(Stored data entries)

+++++

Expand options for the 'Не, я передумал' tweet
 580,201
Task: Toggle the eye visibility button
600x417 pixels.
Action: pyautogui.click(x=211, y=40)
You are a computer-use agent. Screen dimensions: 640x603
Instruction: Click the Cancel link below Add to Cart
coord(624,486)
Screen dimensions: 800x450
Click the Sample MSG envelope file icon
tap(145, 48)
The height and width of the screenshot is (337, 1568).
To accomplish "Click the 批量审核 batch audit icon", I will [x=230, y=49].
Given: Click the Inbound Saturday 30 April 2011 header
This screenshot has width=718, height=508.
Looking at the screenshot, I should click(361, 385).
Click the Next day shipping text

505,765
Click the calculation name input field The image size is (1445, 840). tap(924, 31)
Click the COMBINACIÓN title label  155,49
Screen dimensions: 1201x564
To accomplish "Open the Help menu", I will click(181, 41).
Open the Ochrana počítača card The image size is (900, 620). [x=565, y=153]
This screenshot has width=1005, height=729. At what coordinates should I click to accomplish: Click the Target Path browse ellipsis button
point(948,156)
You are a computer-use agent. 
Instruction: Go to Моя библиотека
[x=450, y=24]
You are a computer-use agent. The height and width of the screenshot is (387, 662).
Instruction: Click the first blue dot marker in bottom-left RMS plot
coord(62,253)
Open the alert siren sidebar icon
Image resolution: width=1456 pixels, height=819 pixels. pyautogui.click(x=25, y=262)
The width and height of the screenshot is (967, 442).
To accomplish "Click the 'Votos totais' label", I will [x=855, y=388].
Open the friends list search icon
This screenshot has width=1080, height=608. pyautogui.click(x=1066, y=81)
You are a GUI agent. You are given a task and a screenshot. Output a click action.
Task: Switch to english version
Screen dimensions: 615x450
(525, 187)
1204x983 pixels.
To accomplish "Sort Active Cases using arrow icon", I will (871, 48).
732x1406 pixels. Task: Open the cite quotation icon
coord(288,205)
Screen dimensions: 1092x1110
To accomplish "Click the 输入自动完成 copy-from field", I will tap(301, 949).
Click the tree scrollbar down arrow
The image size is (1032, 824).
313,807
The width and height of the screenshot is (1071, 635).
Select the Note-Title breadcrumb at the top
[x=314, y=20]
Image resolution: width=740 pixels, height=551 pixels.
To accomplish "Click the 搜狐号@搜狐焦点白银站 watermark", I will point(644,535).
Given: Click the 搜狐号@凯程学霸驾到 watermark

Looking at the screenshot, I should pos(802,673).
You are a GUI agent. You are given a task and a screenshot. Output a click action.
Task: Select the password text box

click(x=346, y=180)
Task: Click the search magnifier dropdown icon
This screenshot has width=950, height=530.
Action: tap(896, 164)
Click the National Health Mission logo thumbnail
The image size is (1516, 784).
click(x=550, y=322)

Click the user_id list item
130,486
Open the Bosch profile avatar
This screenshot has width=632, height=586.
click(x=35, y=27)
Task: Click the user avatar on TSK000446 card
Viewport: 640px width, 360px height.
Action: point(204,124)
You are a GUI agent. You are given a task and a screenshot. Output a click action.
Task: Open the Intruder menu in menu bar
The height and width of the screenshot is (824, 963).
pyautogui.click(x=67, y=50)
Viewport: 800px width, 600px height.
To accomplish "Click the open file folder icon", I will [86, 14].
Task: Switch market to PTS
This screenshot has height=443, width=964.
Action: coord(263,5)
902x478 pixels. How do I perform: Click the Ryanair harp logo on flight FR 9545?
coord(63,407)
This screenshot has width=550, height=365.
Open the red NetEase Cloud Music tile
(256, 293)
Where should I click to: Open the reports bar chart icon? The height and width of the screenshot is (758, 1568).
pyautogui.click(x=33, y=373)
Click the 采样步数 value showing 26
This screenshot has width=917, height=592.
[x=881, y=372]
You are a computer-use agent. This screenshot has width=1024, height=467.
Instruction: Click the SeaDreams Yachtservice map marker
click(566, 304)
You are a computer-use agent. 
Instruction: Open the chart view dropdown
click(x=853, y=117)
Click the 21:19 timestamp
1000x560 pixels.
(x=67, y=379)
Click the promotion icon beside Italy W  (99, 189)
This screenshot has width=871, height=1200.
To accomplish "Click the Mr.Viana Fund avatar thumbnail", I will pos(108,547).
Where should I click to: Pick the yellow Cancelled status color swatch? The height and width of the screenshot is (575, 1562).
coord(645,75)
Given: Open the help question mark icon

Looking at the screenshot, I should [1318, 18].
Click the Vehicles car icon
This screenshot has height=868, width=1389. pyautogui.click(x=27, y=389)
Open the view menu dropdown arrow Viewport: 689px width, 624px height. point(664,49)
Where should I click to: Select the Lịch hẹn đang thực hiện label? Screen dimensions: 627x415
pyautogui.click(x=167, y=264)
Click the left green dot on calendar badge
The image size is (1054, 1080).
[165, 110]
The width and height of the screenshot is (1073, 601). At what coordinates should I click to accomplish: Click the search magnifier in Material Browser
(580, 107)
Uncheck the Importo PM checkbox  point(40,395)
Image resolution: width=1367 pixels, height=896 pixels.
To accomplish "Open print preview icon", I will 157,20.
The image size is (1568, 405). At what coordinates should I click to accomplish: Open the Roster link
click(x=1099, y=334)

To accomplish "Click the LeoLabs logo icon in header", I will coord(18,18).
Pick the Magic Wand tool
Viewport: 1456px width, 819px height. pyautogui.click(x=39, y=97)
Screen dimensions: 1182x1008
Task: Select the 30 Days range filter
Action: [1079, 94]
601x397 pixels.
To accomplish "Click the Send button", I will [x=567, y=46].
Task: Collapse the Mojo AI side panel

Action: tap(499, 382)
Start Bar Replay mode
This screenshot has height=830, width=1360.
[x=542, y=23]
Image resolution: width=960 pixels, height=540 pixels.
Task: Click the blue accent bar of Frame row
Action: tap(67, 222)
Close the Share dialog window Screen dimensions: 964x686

+++++

§ Aim of the exercise
Using the records above, set down exactly the lines from the one with "Open the friends list search icon" through the one with "Screen dimensions: 1092x1110", inclusive, and nothing more.

§ Solution to this exercise
Open the friends list search icon
This screenshot has width=1080, height=608. pyautogui.click(x=1066, y=81)
You are a GUI agent. You are given a task and a screenshot. Output a click action.
Task: Switch to english version
Screen dimensions: 615x450
(525, 187)
1204x983 pixels.
To accomplish "Sort Active Cases using arrow icon", I will (871, 48).
732x1406 pixels. Task: Open the cite quotation icon
coord(288,205)
Screen dimensions: 1092x1110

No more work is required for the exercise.